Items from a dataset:
-=-=-=-=-

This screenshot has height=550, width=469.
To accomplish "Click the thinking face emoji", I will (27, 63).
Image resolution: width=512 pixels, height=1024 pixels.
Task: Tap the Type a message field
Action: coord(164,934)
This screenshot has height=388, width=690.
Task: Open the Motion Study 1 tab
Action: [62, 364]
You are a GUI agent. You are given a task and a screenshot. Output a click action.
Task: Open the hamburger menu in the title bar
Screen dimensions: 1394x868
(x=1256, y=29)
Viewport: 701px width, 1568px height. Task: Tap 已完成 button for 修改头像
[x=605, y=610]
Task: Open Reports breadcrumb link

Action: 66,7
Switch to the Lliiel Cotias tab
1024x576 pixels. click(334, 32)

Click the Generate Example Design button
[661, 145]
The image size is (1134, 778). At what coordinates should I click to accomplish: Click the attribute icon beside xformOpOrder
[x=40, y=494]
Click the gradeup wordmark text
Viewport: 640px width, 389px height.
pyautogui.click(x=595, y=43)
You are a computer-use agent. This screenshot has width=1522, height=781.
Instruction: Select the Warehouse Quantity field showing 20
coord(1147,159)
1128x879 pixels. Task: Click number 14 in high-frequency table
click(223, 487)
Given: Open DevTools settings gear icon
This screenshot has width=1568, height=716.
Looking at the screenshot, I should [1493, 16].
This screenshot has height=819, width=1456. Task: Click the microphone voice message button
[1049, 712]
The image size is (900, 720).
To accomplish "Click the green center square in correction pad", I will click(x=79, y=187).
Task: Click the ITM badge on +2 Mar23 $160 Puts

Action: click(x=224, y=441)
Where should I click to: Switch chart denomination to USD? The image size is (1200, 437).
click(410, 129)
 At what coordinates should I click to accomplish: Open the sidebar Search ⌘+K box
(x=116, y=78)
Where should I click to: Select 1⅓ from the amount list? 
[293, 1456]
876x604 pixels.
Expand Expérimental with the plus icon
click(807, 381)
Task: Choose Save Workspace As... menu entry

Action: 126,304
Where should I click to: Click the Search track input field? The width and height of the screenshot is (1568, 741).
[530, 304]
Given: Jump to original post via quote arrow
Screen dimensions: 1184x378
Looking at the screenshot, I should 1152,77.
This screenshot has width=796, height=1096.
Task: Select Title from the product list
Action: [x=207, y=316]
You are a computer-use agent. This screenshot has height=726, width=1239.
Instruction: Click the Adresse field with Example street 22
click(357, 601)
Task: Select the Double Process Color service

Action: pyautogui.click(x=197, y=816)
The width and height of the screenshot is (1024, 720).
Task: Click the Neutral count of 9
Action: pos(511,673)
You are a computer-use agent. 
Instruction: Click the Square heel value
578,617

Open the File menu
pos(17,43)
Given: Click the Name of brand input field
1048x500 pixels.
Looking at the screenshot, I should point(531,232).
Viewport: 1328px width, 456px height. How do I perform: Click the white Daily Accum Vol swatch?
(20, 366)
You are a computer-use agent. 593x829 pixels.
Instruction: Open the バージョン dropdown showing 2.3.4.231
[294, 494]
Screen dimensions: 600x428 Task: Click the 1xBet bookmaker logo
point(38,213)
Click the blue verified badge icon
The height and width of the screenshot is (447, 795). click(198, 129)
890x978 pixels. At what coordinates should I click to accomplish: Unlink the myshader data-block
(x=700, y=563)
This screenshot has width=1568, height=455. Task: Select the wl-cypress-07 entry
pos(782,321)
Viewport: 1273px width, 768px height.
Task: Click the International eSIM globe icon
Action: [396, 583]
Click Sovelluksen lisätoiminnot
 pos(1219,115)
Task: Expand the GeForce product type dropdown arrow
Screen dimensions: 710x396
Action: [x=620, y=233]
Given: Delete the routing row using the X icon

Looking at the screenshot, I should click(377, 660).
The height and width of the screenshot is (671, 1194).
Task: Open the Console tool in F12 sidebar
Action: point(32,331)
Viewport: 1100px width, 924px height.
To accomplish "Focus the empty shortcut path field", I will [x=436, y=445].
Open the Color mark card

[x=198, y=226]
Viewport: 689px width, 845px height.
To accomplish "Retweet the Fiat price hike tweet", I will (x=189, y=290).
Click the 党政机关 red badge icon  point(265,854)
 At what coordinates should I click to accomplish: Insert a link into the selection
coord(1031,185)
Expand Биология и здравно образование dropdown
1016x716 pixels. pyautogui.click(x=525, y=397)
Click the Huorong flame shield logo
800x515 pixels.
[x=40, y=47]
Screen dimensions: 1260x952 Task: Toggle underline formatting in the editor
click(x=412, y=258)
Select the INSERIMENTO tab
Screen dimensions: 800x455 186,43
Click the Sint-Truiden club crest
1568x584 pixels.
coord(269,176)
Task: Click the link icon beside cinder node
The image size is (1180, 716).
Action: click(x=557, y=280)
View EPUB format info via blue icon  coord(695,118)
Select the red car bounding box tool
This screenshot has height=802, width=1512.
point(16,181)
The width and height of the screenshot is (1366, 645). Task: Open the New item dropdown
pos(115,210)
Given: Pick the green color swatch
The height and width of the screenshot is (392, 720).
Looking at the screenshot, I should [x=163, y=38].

-=-=-=-=-

Exercise goal: Output the records above exactly as written.

Reply:
This screenshot has height=550, width=469.
To accomplish "Click the thinking face emoji", I will (27, 63).
Image resolution: width=512 pixels, height=1024 pixels.
Task: Tap the Type a message field
Action: coord(164,934)
This screenshot has height=388, width=690.
Task: Open the Motion Study 1 tab
Action: [62, 364]
You are a GUI agent. You are given a task and a screenshot. Output a click action.
Task: Open the hamburger menu in the title bar
Screen dimensions: 1394x868
(x=1256, y=29)
Viewport: 701px width, 1568px height. Task: Tap 已完成 button for 修改头像
[x=605, y=610]
Task: Open Reports breadcrumb link

Action: 66,7
Switch to the Lliiel Cotias tab
1024x576 pixels. click(334, 32)

Click the Generate Example Design button
[661, 145]
The image size is (1134, 778). At what coordinates should I click to accomplish: Click the attribute icon beside xformOpOrder
[x=40, y=494]
Click the gradeup wordmark text
Viewport: 640px width, 389px height.
pyautogui.click(x=595, y=43)
You are a computer-use agent. This screenshot has width=1522, height=781.
Instruction: Select the Warehouse Quantity field showing 20
coord(1147,159)
1128x879 pixels. Task: Click number 14 in high-frequency table
click(223, 487)
Given: Open DevTools settings gear icon
This screenshot has width=1568, height=716.
Looking at the screenshot, I should [1493, 16].
This screenshot has height=819, width=1456. Task: Click the microphone voice message button
[1049, 712]
The image size is (900, 720).
To accomplish "Click the green center square in correction pad", I will click(x=79, y=187).
Task: Click the ITM badge on +2 Mar23 $160 Puts

Action: click(x=224, y=441)
Where should I click to: Switch chart denomination to USD? The image size is (1200, 437).
click(410, 129)
 At what coordinates should I click to accomplish: Open the sidebar Search ⌘+K box
(x=116, y=78)
Where should I click to: Select 1⅓ from the amount list? 
[293, 1456]
876x604 pixels.
Expand Expérimental with the plus icon
click(807, 381)
Task: Choose Save Workspace As... menu entry

Action: 126,304
Where should I click to: Click the Search track input field? The width and height of the screenshot is (1568, 741).
[530, 304]
Given: Jump to original post via quote arrow
Screen dimensions: 1184x378
Looking at the screenshot, I should 1152,77.
This screenshot has width=796, height=1096.
Task: Select Title from the product list
Action: [x=207, y=316]
You are a computer-use agent. This screenshot has height=726, width=1239.
Instruction: Click the Adresse field with Example street 22
click(357, 601)
Task: Select the Double Process Color service

Action: pyautogui.click(x=197, y=816)
The width and height of the screenshot is (1024, 720).
Task: Click the Neutral count of 9
Action: pos(511,673)
You are a computer-use agent. 
Instruction: Click the Square heel value
578,617

Open the File menu
pos(17,43)
Given: Click the Name of brand input field
1048x500 pixels.
Looking at the screenshot, I should point(531,232).
Viewport: 1328px width, 456px height. How do I perform: Click the white Daily Accum Vol swatch?
(20, 366)
You are a computer-use agent. 593x829 pixels.
Instruction: Open the バージョン dropdown showing 2.3.4.231
[294, 494]
Screen dimensions: 600x428 Task: Click the 1xBet bookmaker logo
point(38,213)
Click the blue verified badge icon
The height and width of the screenshot is (447, 795). click(198, 129)
890x978 pixels. At what coordinates should I click to accomplish: Unlink the myshader data-block
(x=700, y=563)
This screenshot has width=1568, height=455. Task: Select the wl-cypress-07 entry
pos(782,321)
Viewport: 1273px width, 768px height.
Task: Click the International eSIM globe icon
Action: [396, 583]
Click Sovelluksen lisätoiminnot
 pos(1219,115)
Task: Expand the GeForce product type dropdown arrow
Screen dimensions: 710x396
Action: [x=620, y=233]
Given: Delete the routing row using the X icon

Looking at the screenshot, I should click(377, 660).
The height and width of the screenshot is (671, 1194).
Task: Open the Console tool in F12 sidebar
Action: point(32,331)
Viewport: 1100px width, 924px height.
To accomplish "Focus the empty shortcut path field", I will [x=436, y=445].
Open the Color mark card

[x=198, y=226]
Viewport: 689px width, 845px height.
To accomplish "Retweet the Fiat price hike tweet", I will (x=189, y=290).
Click the 党政机关 red badge icon  point(265,854)
 At what coordinates should I click to accomplish: Insert a link into the selection
coord(1031,185)
Expand Биология и здравно образование dropdown
1016x716 pixels. pyautogui.click(x=525, y=397)
Click the Huorong flame shield logo
800x515 pixels.
[x=40, y=47]
Screen dimensions: 1260x952 Task: Toggle underline formatting in the editor
click(x=412, y=258)
Select the INSERIMENTO tab
Screen dimensions: 800x455 186,43
Click the Sint-Truiden club crest
1568x584 pixels.
coord(269,176)
Task: Click the link icon beside cinder node
The image size is (1180, 716).
Action: click(x=557, y=280)
View EPUB format info via blue icon  coord(695,118)
Select the red car bounding box tool
This screenshot has height=802, width=1512.
point(16,181)
The width and height of the screenshot is (1366, 645). Task: Open the New item dropdown
pos(115,210)
Given: Pick the green color swatch
The height and width of the screenshot is (392, 720).
Looking at the screenshot, I should [x=163, y=38].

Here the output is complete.